Within the entries below, the lines from the one with "Instruction: Click the zoom out minus button" through the one with "1395x466 pixels." are to be set down exactly, both ends kept.

-- Data extracts --
--------------------------------------------------

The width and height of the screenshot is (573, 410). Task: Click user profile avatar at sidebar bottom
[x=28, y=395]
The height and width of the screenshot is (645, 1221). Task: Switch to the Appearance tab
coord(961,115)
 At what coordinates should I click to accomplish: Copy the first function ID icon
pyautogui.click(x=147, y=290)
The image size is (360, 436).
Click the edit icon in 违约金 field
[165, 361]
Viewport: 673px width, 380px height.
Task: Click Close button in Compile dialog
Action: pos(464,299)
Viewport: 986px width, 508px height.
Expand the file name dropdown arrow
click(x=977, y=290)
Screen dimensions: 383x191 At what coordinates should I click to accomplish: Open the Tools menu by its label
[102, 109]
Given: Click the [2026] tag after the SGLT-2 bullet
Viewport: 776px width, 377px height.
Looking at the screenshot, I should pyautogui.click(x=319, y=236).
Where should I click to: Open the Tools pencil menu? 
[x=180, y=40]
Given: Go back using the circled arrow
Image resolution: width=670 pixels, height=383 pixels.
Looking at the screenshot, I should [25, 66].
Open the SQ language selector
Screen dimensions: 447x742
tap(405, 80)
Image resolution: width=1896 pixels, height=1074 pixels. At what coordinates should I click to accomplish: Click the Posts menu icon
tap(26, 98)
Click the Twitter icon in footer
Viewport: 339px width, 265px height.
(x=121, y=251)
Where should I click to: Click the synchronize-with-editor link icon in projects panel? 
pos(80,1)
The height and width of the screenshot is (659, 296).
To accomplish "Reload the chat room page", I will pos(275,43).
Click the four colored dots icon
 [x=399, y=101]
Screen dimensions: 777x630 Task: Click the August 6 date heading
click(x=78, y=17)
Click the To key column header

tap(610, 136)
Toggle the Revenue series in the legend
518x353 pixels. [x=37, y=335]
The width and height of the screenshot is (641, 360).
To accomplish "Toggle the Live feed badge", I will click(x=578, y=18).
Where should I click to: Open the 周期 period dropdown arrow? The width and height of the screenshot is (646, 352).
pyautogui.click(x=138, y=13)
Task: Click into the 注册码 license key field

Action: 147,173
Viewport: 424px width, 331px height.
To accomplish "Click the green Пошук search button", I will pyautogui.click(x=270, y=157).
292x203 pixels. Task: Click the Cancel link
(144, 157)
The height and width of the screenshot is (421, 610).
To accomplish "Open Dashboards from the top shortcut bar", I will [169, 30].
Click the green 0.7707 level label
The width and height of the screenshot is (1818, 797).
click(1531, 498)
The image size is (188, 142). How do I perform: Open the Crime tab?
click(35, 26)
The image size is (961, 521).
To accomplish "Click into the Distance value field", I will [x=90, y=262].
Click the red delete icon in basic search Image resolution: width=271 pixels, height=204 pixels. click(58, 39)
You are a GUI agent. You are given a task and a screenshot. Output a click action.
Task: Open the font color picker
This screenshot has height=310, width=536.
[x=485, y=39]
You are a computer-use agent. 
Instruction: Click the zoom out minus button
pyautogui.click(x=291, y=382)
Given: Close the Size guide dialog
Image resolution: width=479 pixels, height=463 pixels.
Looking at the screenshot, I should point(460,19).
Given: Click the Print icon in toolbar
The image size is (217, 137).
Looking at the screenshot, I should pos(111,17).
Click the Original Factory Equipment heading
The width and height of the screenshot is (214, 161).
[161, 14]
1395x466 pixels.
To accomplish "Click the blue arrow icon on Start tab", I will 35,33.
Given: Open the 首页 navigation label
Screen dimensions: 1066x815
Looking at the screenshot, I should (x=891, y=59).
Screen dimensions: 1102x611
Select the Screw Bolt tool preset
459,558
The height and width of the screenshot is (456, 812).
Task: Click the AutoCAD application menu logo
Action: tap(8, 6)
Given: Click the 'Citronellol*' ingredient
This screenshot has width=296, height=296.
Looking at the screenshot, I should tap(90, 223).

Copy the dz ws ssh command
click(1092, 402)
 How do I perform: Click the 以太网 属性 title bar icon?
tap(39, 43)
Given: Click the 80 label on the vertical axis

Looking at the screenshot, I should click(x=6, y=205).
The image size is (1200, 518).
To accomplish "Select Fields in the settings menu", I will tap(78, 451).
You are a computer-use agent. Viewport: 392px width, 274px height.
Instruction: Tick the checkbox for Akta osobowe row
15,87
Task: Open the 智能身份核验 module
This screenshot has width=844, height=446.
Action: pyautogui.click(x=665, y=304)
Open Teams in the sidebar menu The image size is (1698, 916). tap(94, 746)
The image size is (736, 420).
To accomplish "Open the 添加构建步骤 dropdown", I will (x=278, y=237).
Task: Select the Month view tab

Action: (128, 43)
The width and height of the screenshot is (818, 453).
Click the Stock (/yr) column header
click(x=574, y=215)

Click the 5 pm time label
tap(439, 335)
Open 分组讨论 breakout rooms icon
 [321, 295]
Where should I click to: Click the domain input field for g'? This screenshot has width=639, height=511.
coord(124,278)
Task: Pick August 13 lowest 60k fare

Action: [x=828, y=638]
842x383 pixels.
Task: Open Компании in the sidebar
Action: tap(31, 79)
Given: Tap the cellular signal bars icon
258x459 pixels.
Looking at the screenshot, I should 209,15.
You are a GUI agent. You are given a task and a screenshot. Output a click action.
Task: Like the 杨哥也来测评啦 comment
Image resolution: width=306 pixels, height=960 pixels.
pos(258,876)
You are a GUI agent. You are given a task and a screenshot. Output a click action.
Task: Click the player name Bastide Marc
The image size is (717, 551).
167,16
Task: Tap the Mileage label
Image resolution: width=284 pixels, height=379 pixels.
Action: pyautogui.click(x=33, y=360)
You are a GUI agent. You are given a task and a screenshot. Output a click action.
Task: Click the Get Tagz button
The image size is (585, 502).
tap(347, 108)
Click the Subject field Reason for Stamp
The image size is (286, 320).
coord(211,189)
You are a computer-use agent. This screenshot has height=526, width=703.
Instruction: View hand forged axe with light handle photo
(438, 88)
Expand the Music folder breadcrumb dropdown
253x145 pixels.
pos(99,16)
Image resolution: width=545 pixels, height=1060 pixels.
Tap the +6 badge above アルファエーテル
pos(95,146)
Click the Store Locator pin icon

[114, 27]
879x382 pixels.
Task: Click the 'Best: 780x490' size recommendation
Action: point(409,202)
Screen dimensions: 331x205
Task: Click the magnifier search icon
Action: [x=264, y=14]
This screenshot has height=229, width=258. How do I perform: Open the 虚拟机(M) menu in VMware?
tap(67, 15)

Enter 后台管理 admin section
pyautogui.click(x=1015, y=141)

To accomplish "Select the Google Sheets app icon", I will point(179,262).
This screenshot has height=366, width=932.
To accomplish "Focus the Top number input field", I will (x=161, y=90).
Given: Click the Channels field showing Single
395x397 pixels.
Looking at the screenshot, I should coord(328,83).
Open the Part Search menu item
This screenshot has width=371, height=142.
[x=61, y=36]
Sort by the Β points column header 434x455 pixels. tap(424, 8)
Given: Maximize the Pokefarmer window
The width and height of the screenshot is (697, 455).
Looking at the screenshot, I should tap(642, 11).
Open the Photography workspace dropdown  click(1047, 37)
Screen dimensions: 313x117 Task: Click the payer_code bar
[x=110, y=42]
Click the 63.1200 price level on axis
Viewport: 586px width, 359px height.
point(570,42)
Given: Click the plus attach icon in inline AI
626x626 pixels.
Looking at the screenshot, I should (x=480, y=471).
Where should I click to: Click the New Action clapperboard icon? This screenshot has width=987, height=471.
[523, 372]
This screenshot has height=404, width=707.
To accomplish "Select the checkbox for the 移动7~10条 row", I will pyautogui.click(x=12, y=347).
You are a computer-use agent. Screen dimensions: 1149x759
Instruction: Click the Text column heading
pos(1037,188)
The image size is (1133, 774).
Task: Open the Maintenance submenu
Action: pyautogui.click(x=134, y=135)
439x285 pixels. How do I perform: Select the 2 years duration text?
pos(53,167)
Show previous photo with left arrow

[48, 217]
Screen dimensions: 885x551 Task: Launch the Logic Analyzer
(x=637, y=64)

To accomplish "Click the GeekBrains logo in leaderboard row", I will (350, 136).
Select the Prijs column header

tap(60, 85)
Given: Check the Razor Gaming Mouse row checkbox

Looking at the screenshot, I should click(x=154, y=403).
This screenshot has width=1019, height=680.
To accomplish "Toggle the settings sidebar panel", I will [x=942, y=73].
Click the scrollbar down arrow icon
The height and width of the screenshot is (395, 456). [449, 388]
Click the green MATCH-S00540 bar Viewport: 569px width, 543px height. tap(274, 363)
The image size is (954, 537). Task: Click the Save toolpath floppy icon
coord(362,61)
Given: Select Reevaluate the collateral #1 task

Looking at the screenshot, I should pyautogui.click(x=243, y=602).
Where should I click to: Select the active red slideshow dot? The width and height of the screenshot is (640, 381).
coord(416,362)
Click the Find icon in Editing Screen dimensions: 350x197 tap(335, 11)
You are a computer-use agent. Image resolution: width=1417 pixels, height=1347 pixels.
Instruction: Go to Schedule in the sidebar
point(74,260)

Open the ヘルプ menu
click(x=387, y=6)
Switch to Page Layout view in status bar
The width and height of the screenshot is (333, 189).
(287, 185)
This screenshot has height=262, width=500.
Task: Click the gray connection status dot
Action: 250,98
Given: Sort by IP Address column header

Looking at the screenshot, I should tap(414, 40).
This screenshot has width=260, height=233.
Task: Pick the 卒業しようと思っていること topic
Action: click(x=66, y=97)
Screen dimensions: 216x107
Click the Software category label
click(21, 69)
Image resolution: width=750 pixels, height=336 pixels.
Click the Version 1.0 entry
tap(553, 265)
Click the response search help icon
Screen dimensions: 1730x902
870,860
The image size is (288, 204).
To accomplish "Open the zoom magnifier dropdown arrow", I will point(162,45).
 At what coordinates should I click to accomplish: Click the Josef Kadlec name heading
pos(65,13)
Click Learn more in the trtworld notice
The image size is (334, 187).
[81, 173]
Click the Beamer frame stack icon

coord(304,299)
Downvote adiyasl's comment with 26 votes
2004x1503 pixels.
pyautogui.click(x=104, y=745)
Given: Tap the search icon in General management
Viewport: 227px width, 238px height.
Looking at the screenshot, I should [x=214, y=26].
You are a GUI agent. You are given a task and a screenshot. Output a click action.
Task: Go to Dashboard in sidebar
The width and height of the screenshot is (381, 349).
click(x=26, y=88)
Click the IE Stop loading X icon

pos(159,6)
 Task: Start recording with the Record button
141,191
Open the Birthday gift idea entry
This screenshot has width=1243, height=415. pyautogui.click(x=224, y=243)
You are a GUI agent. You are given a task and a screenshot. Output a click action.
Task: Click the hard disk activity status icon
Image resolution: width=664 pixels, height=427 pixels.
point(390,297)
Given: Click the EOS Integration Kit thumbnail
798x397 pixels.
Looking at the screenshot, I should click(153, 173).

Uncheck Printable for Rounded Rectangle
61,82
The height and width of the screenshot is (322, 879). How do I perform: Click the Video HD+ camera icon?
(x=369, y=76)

--------------------------------------------------

-- Reply --
Instruction: Click the zoom out minus button
pyautogui.click(x=291, y=382)
Given: Close the Size guide dialog
Image resolution: width=479 pixels, height=463 pixels.
Looking at the screenshot, I should point(460,19).
Given: Click the Print icon in toolbar
The image size is (217, 137).
Looking at the screenshot, I should pos(111,17).
Click the Original Factory Equipment heading
The width and height of the screenshot is (214, 161).
[161, 14]
1395x466 pixels.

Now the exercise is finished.